Pero al mismo tiempo, cada vez que Jeb aceptaba la ayuda de Poley para cazar el siguiente de sus ocho grandes, descubría en él la imagen de la generosidad y del buen deportista.

—¿Por qué malgastas un tiempo precioso ayudándome a cazar una cabra de montaña? —le preguntó Jeb un día, mientras escalaban las altas montañas tras el valle de Matanuska.

—Me encantan los sitios altos —replicó Poley—. La caza. Me divertí tanto viéndote derribar a ese carnero de Dall como al cazar el mío.

Al cazar, no permitía atajos; con él no se alquilaban helicópteros para llegar a los puntos elevados, no. Se iba tras él jadeando por cuestas empinadas, en las que parecía incansable, y se aguardaba en el sitio por donde podían pasar las huidizas bestias. Se esperaba, siempre al abrigo del viento, donde las cabras podían estar escondidas, y se helaba. Cuando volvía tambaleante, sin haber visto siquiera una cabra, apreciaba el gran respeto que Poley tenía hacia los animales y la emoción de perseguirlos.

—De todos los ocho grandes —dijo una noche, después de haber perseguido inútilmente a las cabras—, creo que lo más excitante fue cazar la cabra.

—¿Aun más que el oso polar? —preguntó Jeb, que había matado a un gran oso americano bajo la dirección de Poley, pero aún no tenía su oso Polar.
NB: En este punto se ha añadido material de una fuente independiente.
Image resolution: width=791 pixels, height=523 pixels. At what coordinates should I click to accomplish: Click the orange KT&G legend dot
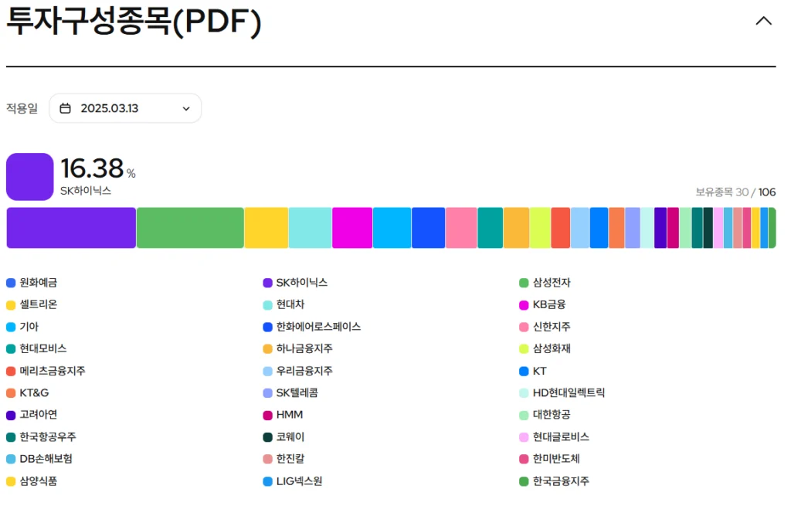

—Creo que sí. Para cazar un oso polar basta con persistir. Salir a los témpanos de hielo. Y con el tiempo se consigue. Pero con la cabra de montaña hay que trepar tanto como ella. Hay que tener el paso igualmente firme y ser un poco más inteligente. No es tarea fácil. —Después de cavilar un momento, añadió—: Tal vez porque es un animal tan bonito. Se te corta la respiración cuando ves una cabra en la mira. Tan bella, tan pequeña, tan alta en la montaña. —Se dio una palmada en el muslo, echó más leños al fuego, concluyó—. Aplica la prueba de atención. Allá en mi albergue de Phoenix te estuve observando. Las cabezas de mis ocho grandes estaban en las paredes, pero ¿cuál mirabas con más frecuencia? A esa espléndida cabra blanca. Como si representara la verdadera Alaska.

En tres extensas expediciones a diversas montañas, Jeb y Poley no tuvieron ninguna cabra a tiro; por eso los ocho grandes de Keeler se mantenían en seis: el caribú, el buey almizclero, el oso americano, la morsa, el carnero de Dall y el alce, en ese orden; faltaban el oso polar y la huidiza cabra de montaña.

—Ya los conseguiremos —juraba Poley. Y su insistencia en que le ayudaría le mantenía siempre cerca del joven. Eso, a su vez, lo llevaba a ceder más asuntos legales a Jeb. Por ejemplo: cuando la corporación basada en la isla de Kodiak cayó en espantosas batallas legales sobre el derecho a constituir el directorio, Poley estaba muy ocupado con las empresas petroleras que explotaban las enormes reservas de Prudhoe Bay y no podía prestar plena atención a los diversos pleitos por apoderado. Entonces pasó el lucrativo caso de Kodiak a Jeb, quien empleó en él la mayor parte de un año y cobró casi cuatrocientos mil dólares por resolver un problema que nunca debería haber surgido. Al terminar el tercer año como asesor de las corporaciones nativas en sus riñas intestinas, comprendió que antes de cumplir los treinta años sería millonario.